ENTRIES SUPPLIED:

====

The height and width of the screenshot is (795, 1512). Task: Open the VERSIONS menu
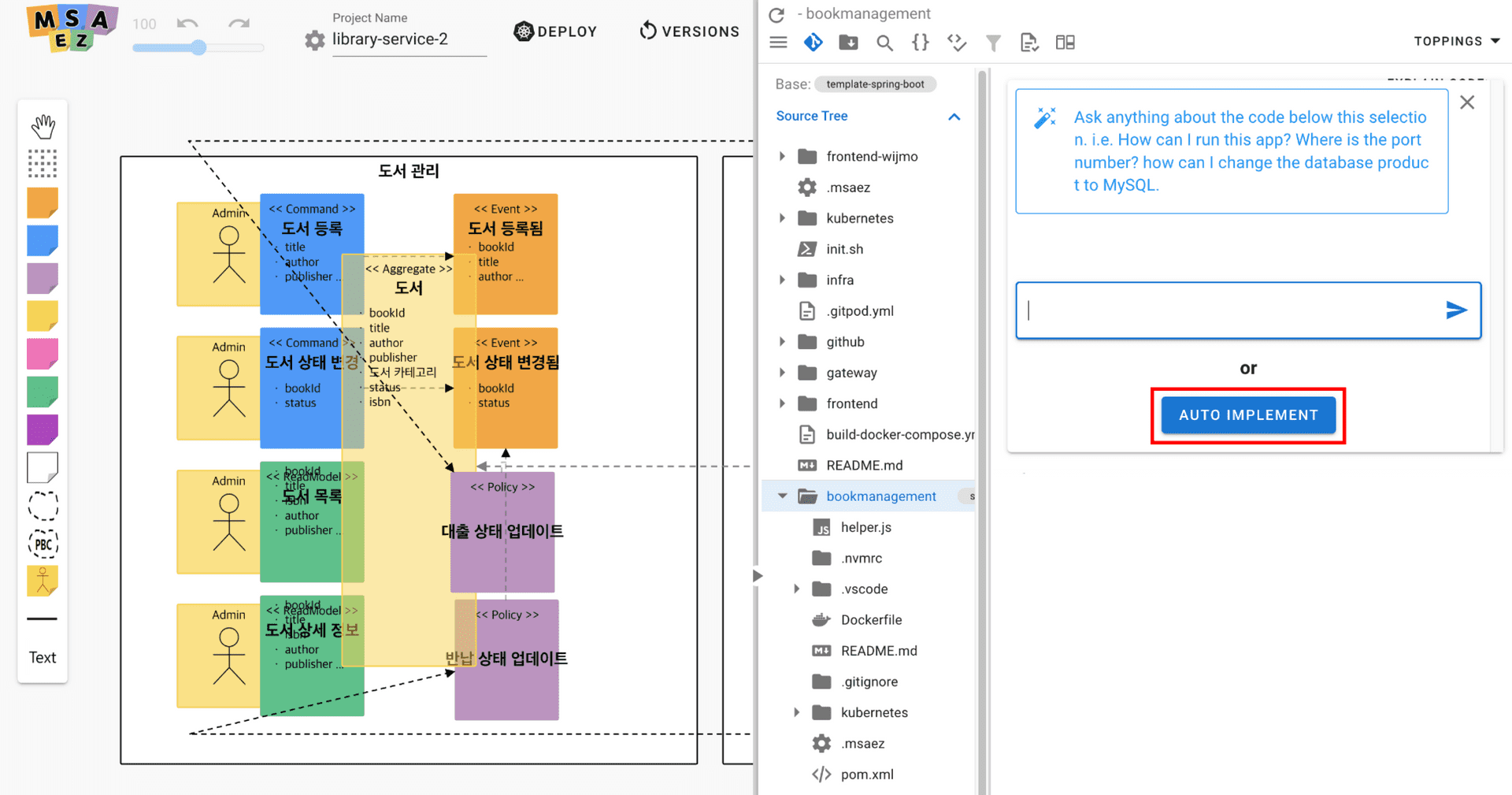coord(689,32)
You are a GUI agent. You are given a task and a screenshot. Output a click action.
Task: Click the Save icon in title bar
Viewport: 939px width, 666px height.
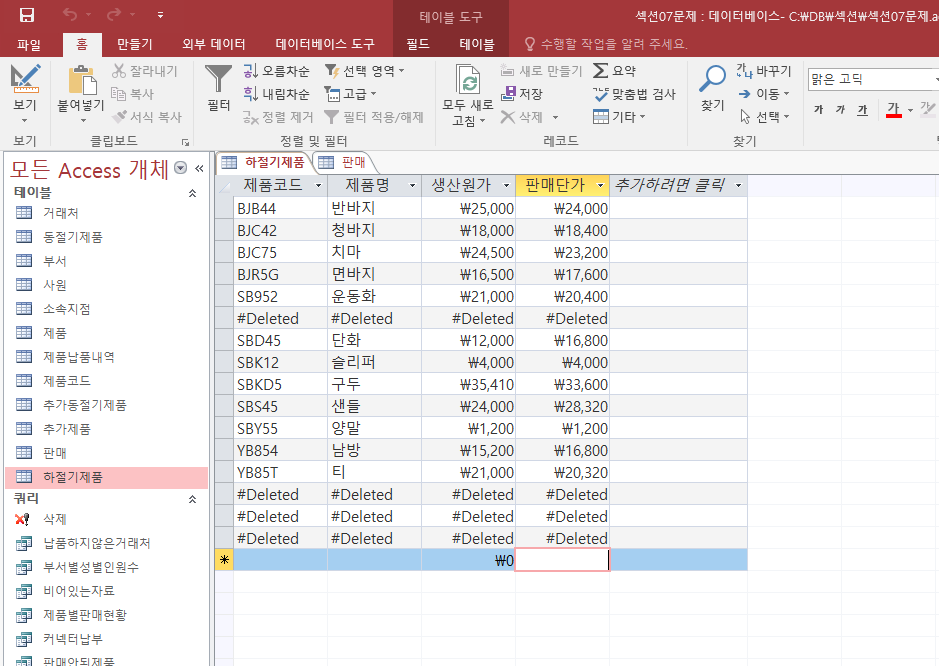pos(27,15)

====

THE EXERCISE:
Present every line of the items above as a Markdown table with the columns Row and Line, numbering each line and skipping blank ones. Leave the pictures out of the answer.

CORRECT RESULT:
| Row | Line |
|---|---|
| 1 | The height and width of the screenshot is (795, 1512). Task: Open the VERSIONS menu |
| 2 | coord(689,32) |
| 3 | You are a GUI agent. You are given a task and a screenshot. Output a click action. |
| 4 | Task: Click the Save icon in title bar |
| 5 | Viewport: 939px width, 666px height. |
| 6 | pos(27,15) |